* [YOUR OBJECTIVE] Edit the listing below so that every "screenshot" becomes "screen image", leaving all other text unchanged, and omit the pictures from your answer.

* [AVAILABLE RECORDS]
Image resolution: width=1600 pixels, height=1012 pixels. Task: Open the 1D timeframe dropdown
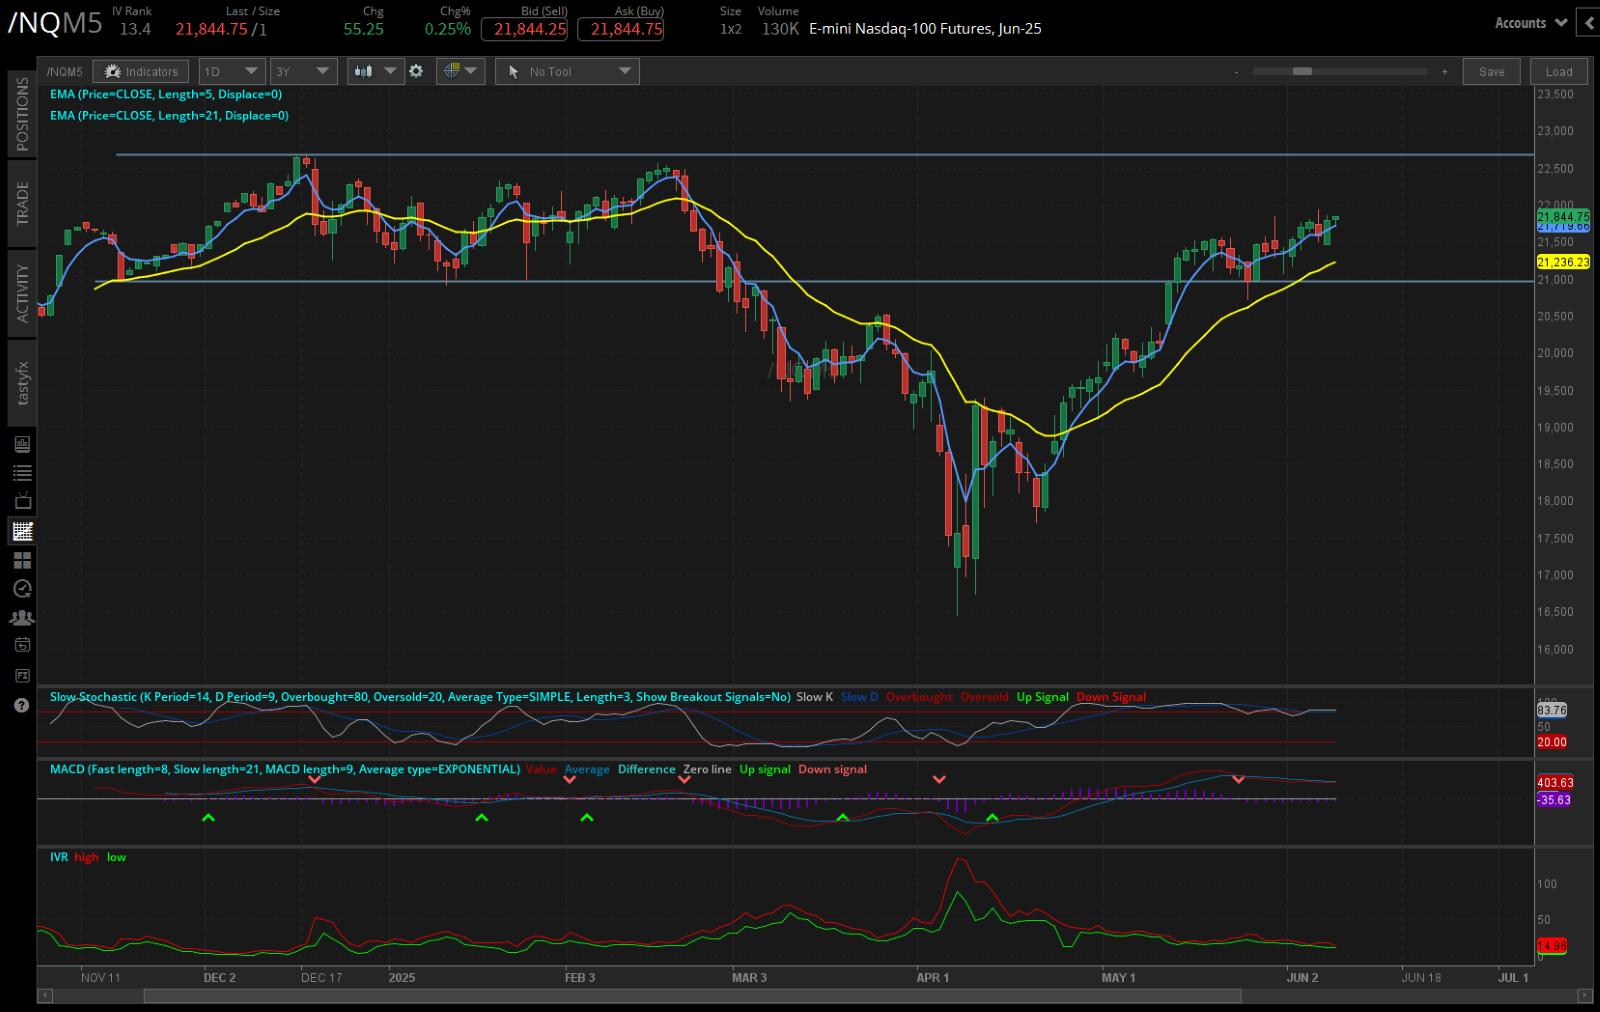(231, 71)
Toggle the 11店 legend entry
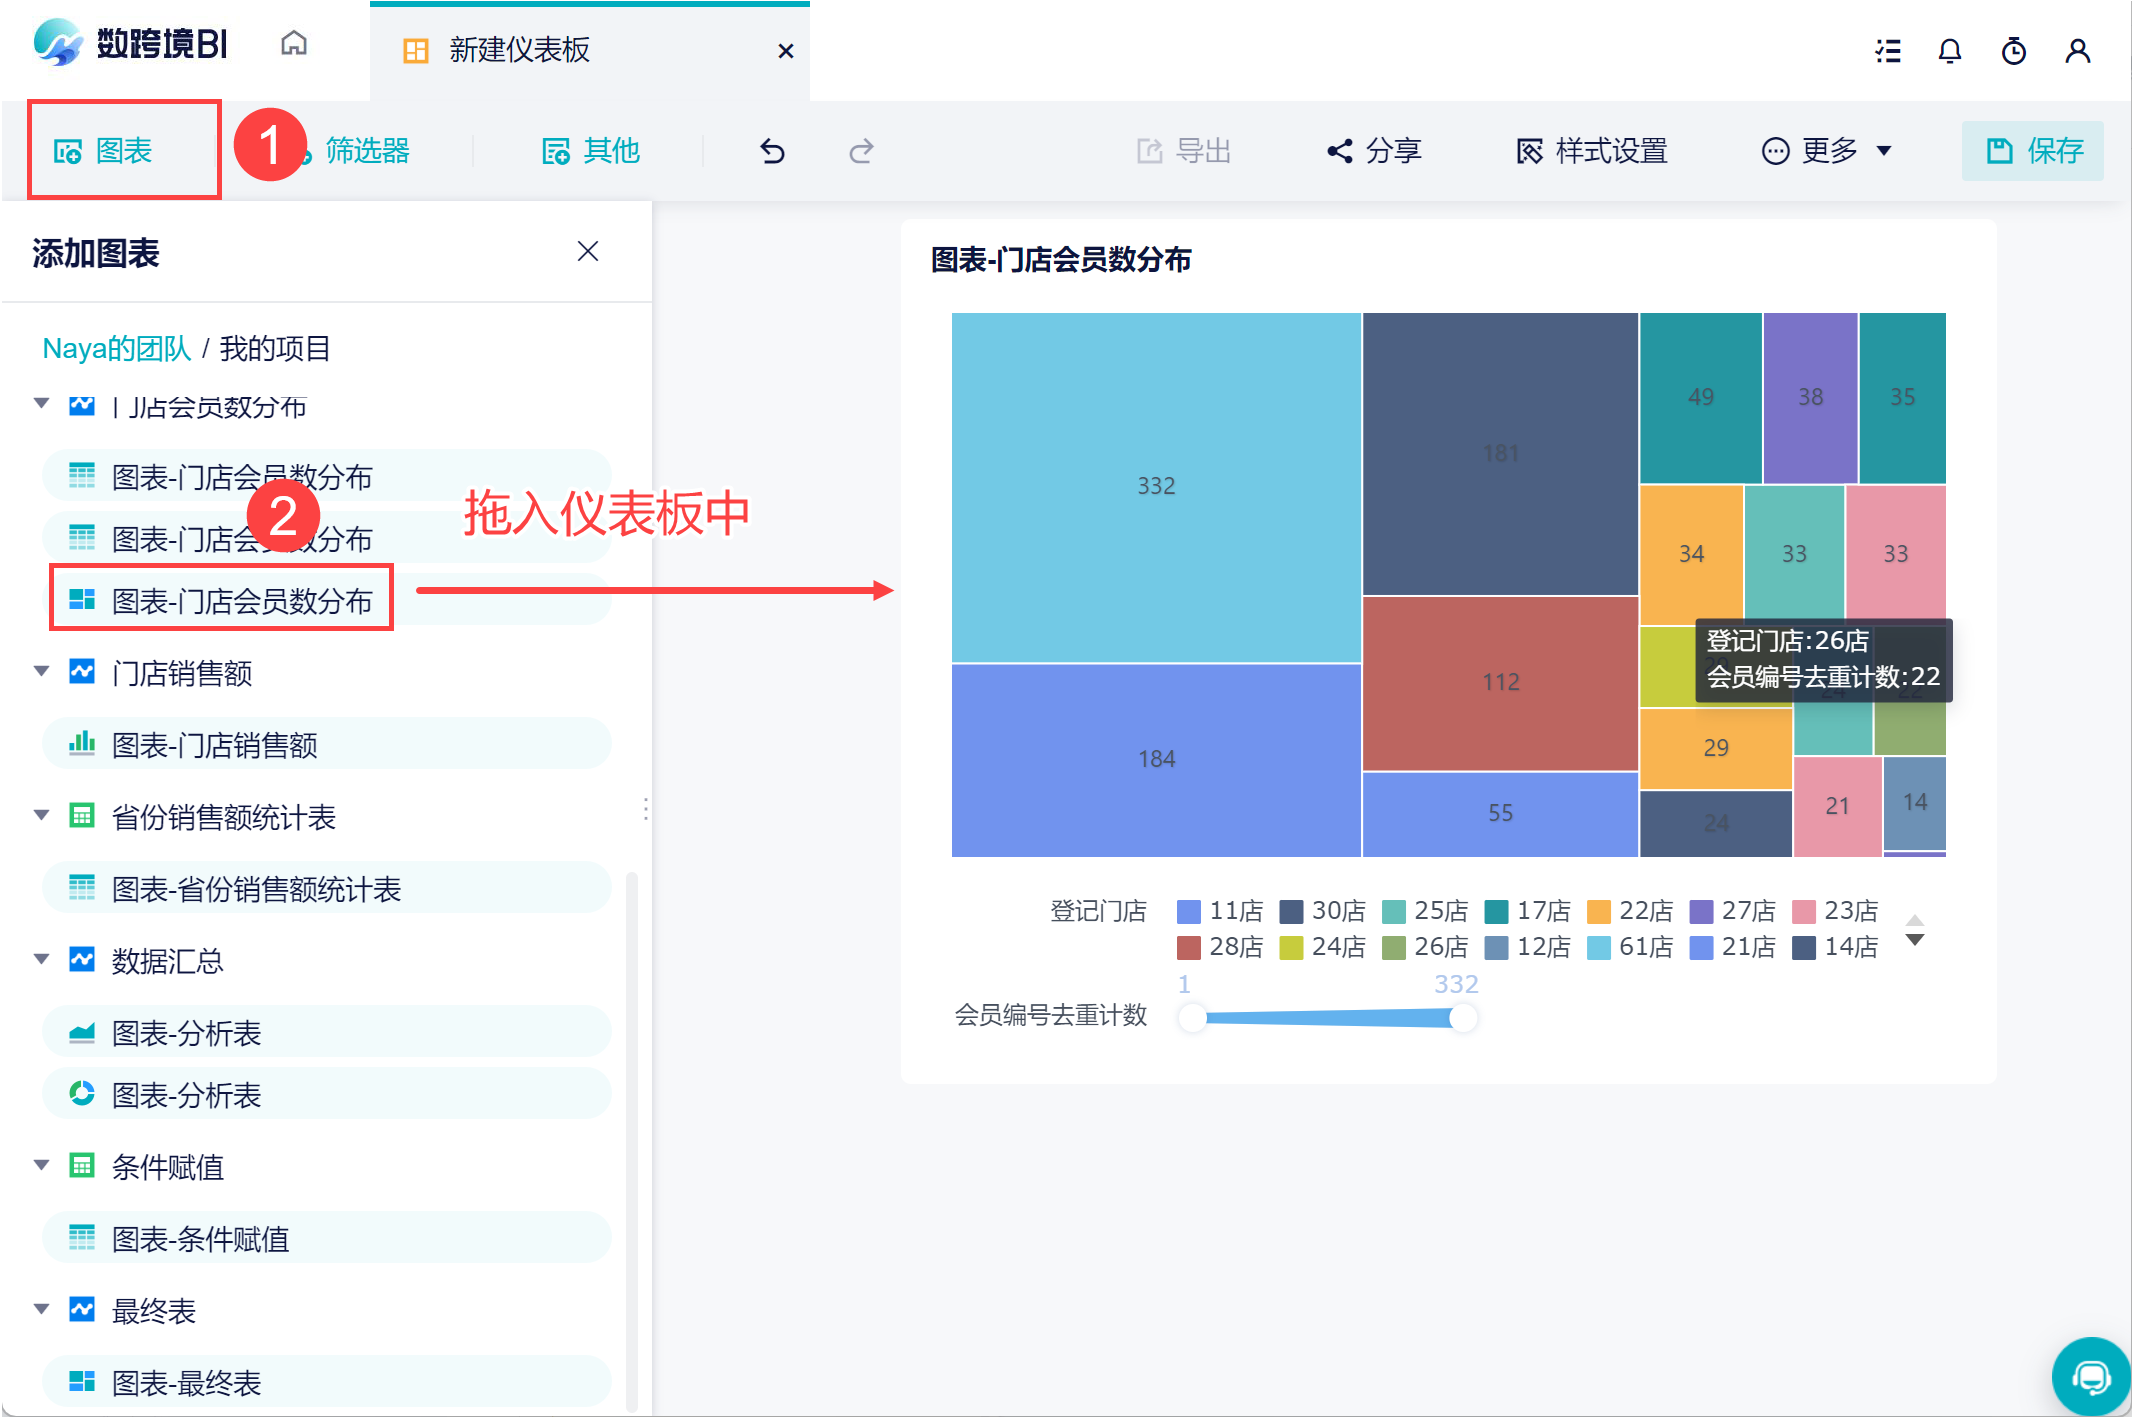Image resolution: width=2132 pixels, height=1417 pixels. [x=1220, y=911]
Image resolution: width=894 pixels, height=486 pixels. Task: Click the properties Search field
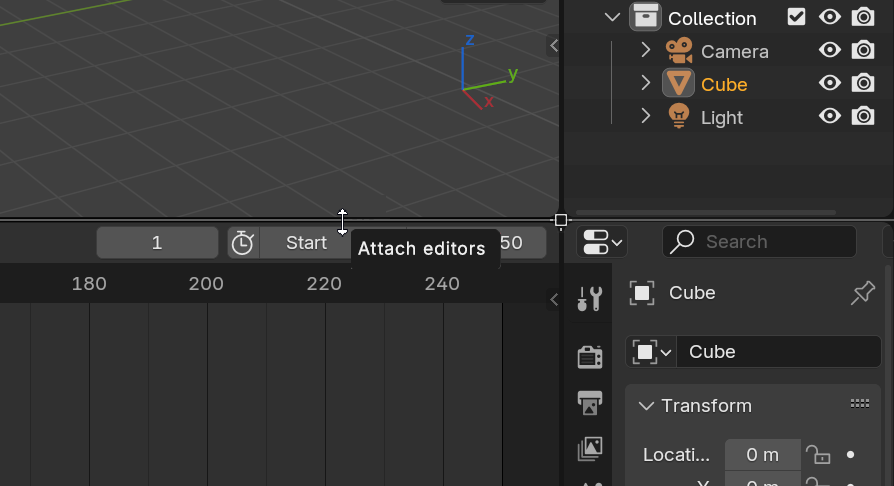point(759,242)
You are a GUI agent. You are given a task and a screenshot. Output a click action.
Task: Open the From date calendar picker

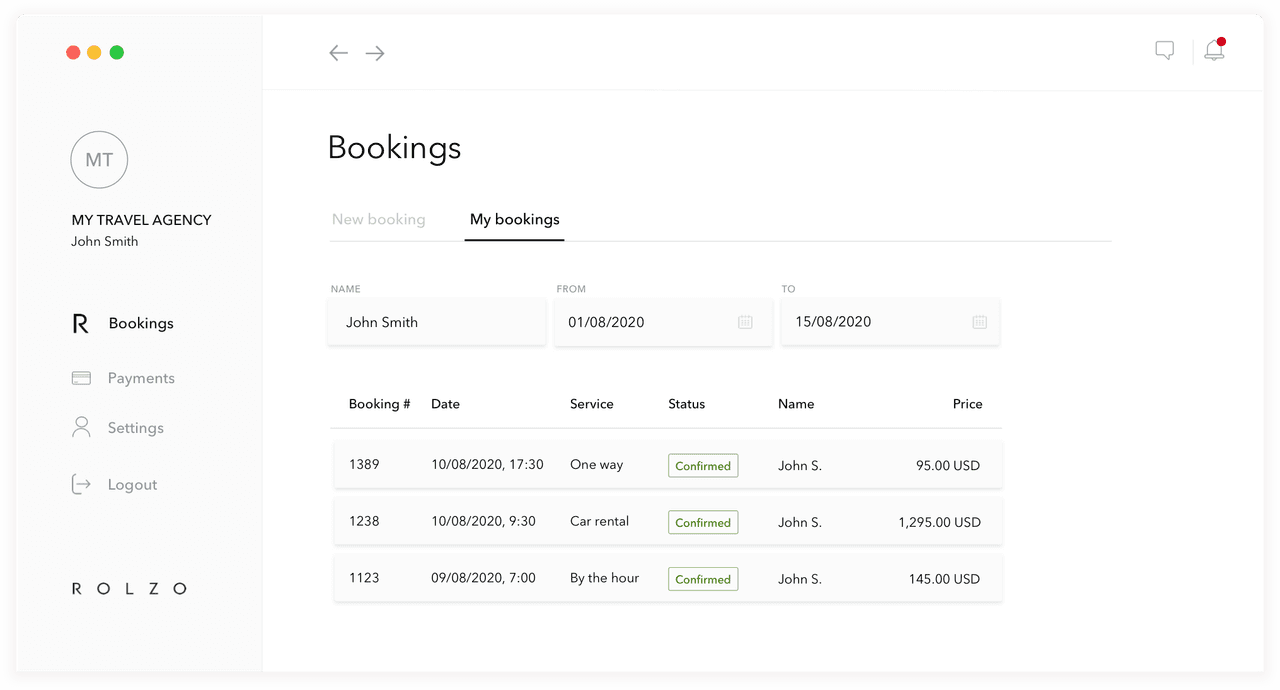(745, 322)
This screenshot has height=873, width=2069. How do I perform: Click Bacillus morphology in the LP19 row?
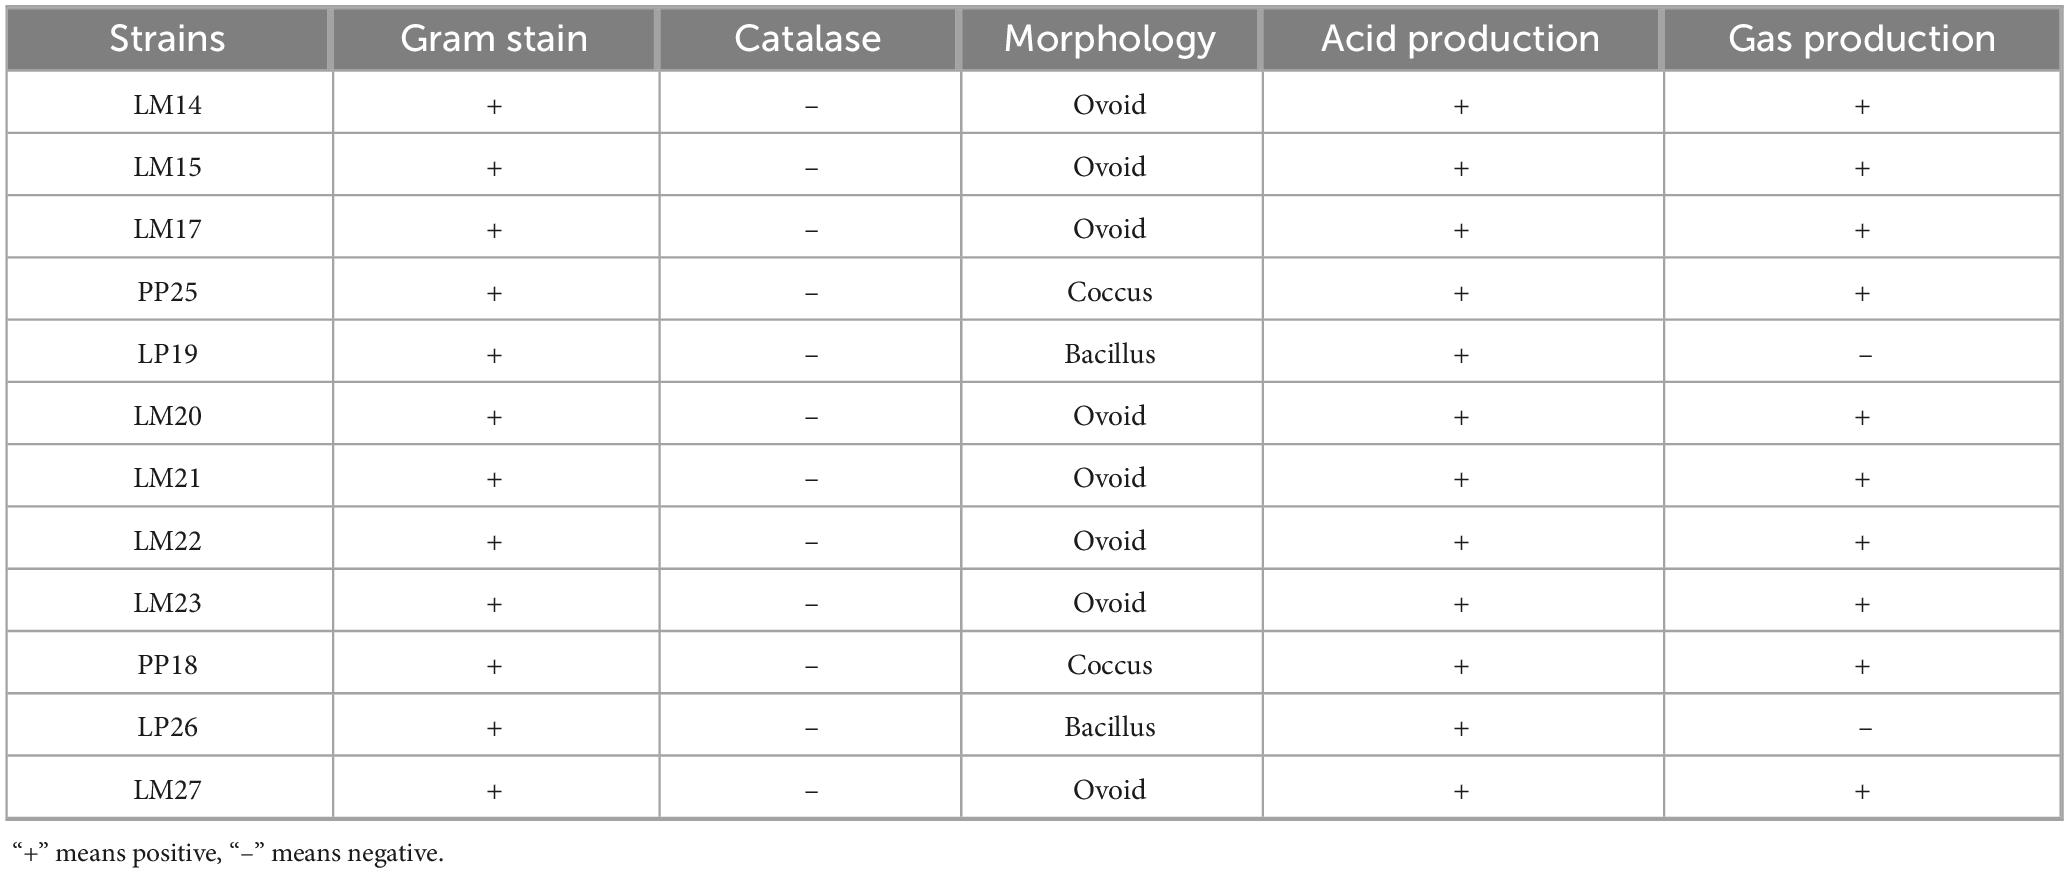point(1109,354)
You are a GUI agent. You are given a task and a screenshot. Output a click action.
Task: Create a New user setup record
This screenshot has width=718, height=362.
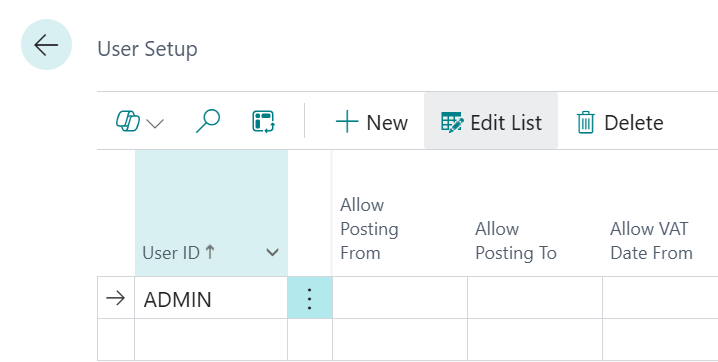(371, 122)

* [RESULT]
Image resolution: width=1600 pixels, height=1012 pixels. Task: Open the 1D timeframe dropdown
(231, 71)
Toggle the 11店 legend entry
Image resolution: width=2132 pixels, height=1417 pixels. [x=1220, y=911]
Image resolution: width=894 pixels, height=486 pixels. Task: Click the properties Search field
point(759,242)
You are a GUI agent. You are given a task and a screen image. Output a click action.
Task: Open the From date calendar picker

(745, 322)
This screen image has height=873, width=2069. How do I perform: Click Bacillus morphology in the LP19 row?
point(1109,354)
You are a GUI agent. You are given a task and a screen image. Output a click action.
Task: Create a New user setup record
This screen image has width=718, height=362.
(371, 122)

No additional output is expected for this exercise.